(Task statement): Find every line below that contains the word "agent" and copy it out.

-------- Record set

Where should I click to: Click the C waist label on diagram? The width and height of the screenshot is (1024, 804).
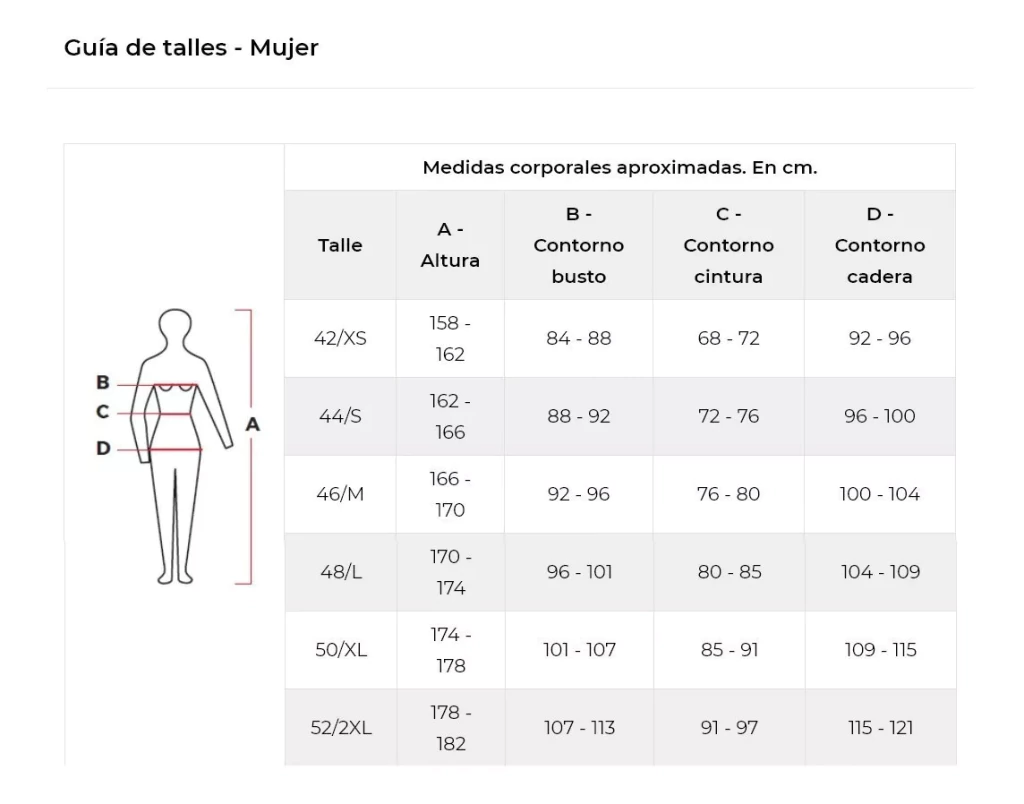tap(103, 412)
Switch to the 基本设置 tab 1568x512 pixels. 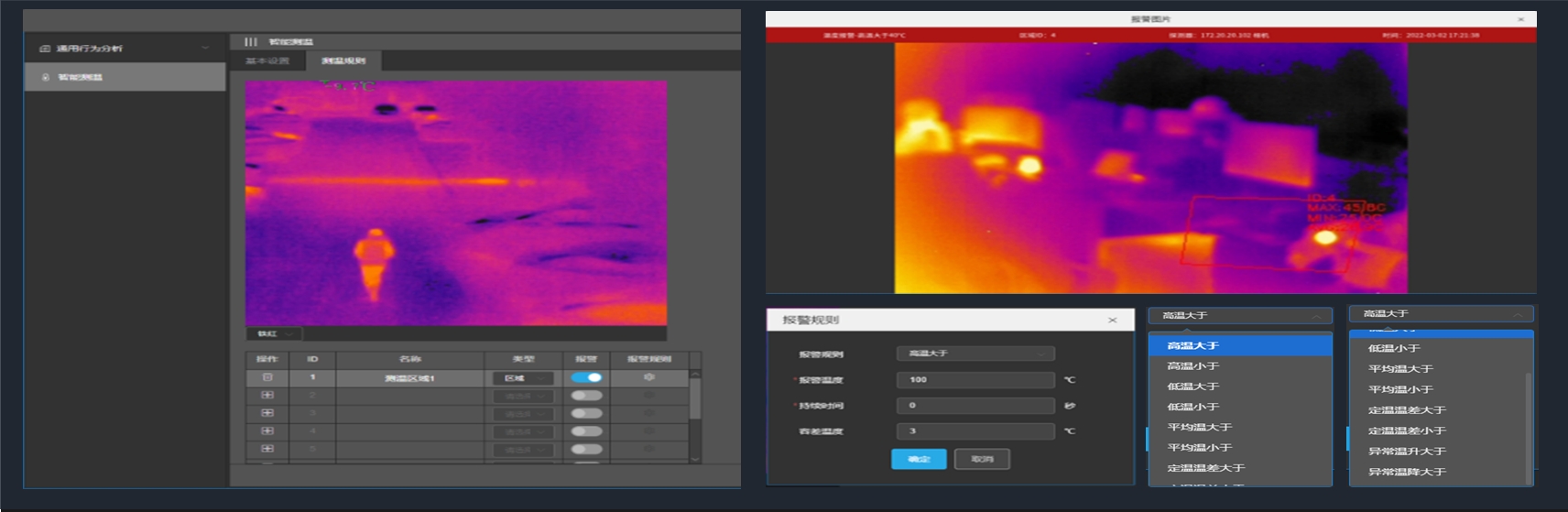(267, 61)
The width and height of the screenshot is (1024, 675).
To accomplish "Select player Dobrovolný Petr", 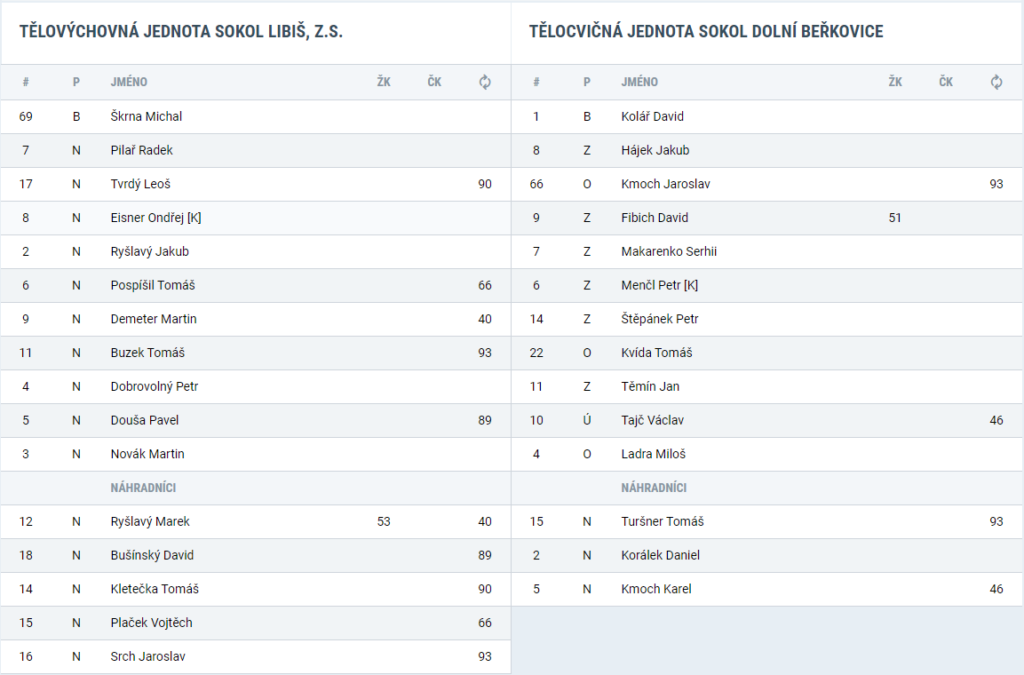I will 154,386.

----------------
-------- Record set

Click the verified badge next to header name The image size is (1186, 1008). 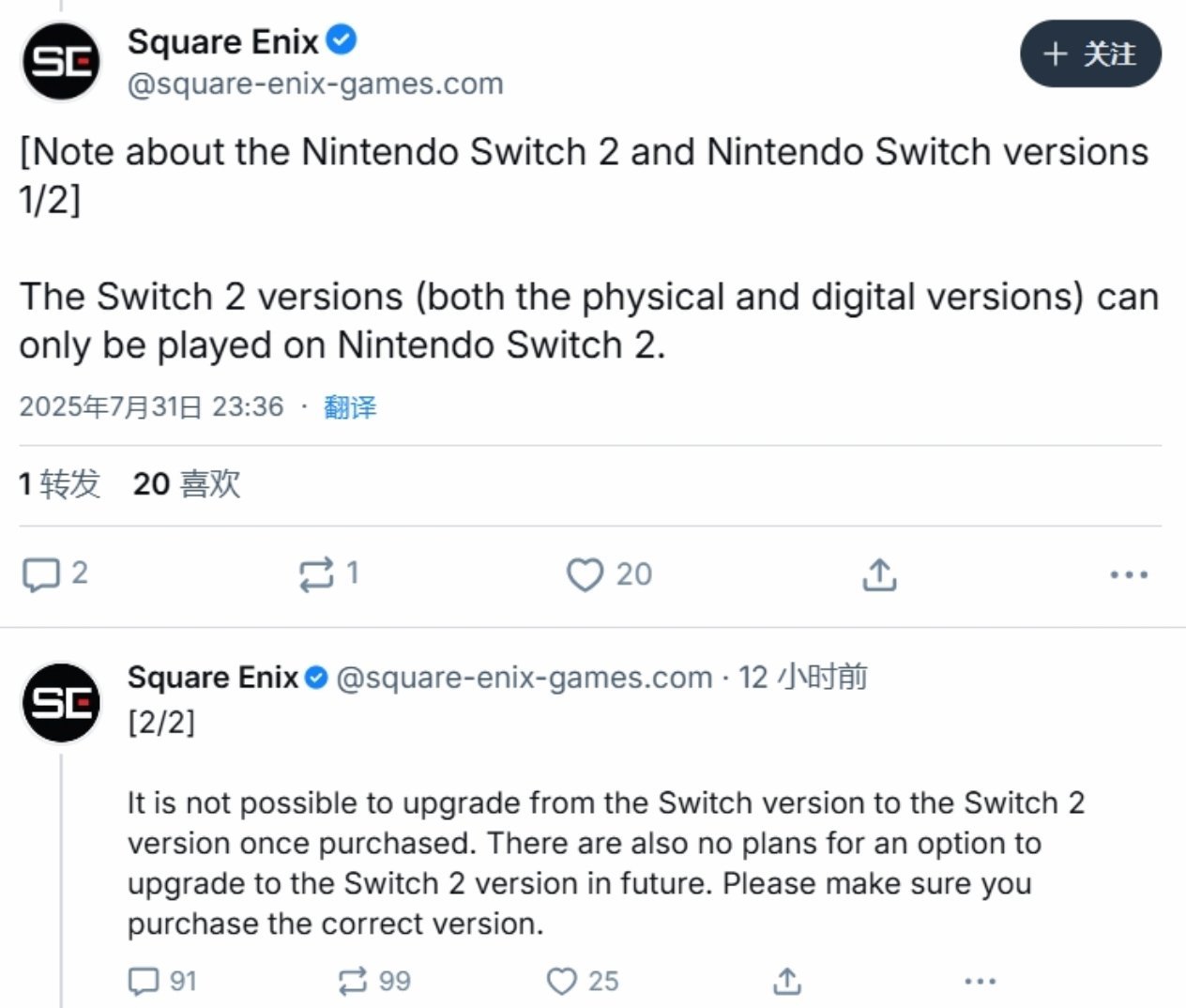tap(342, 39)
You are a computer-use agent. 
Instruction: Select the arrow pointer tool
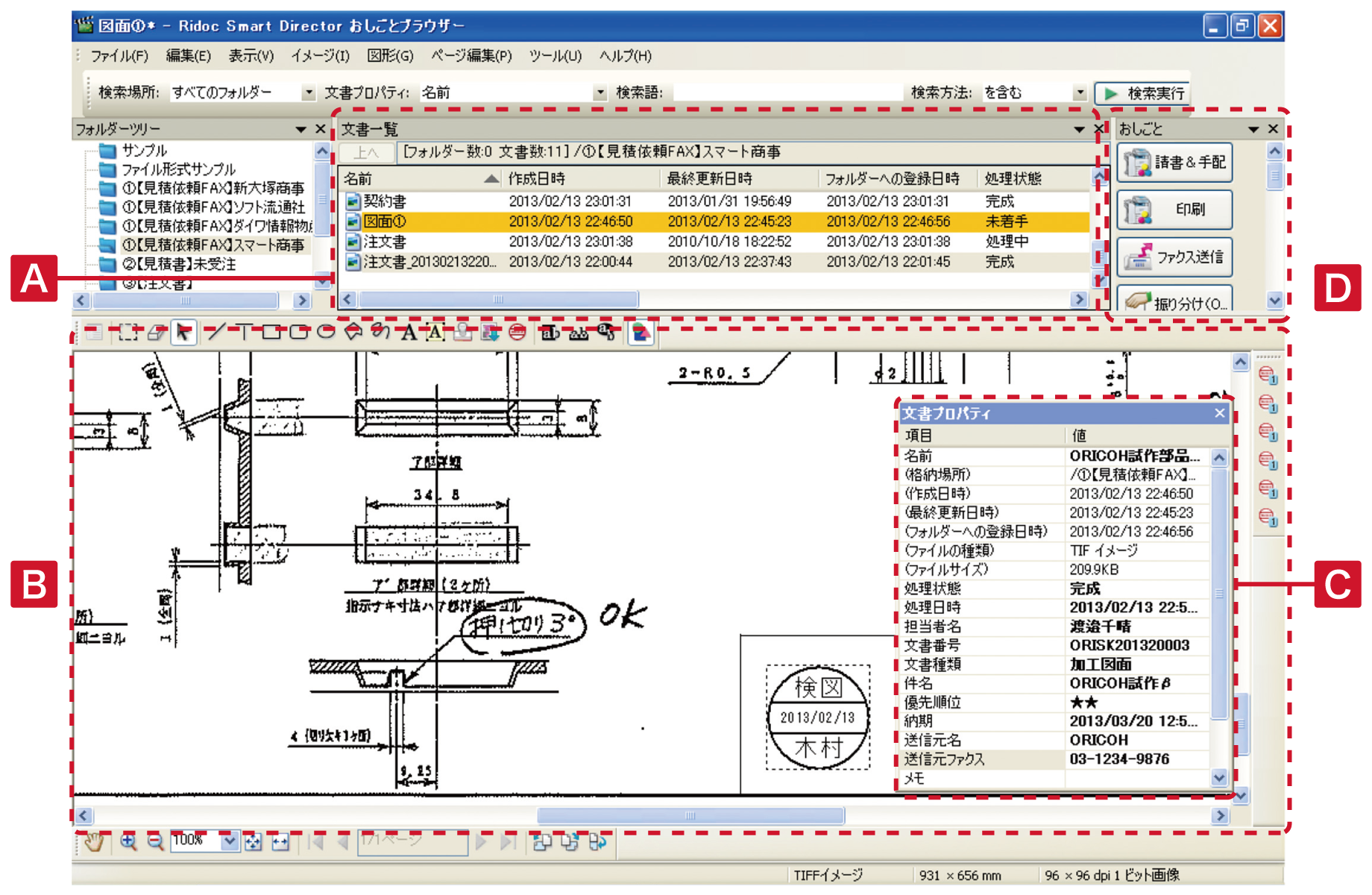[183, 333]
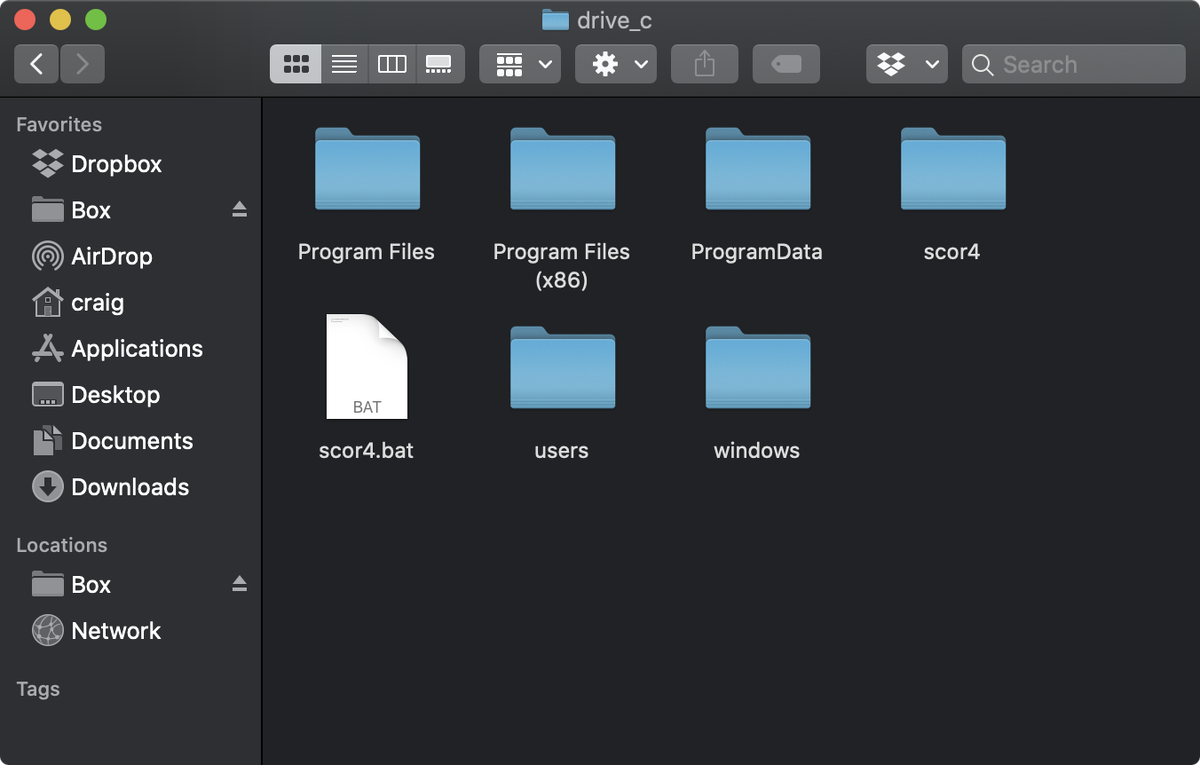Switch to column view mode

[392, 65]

----------------
-------- Record set

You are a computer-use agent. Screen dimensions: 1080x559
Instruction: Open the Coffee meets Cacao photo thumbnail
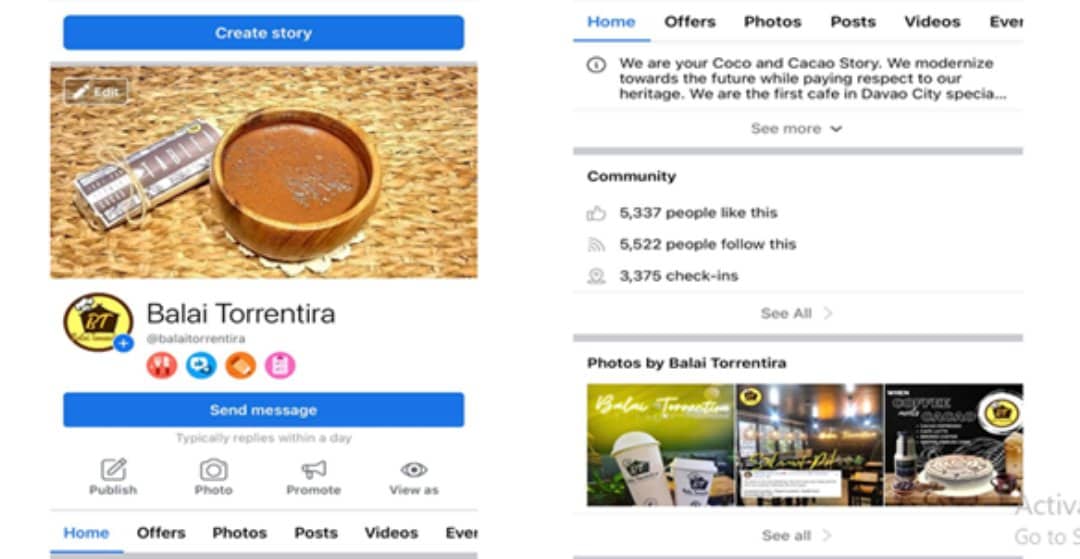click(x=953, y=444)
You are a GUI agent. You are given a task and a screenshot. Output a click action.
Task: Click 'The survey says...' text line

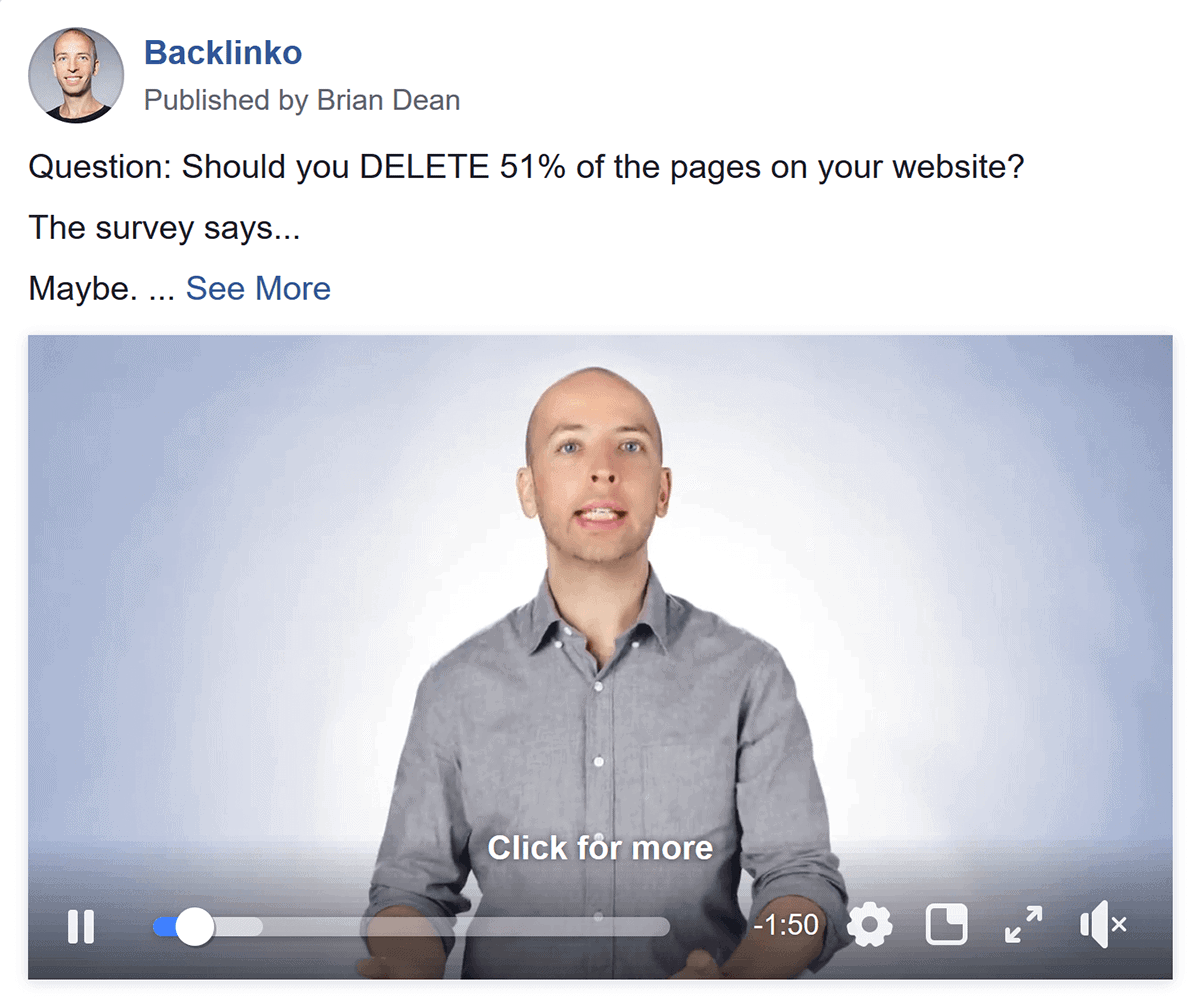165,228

----------------

(Written response):
You are a computer-use agent. 
You are a computer-use agent. Screen dimensions: 1080x559
You are a GUI agent. You are given a task and a screenshot. Output a click action.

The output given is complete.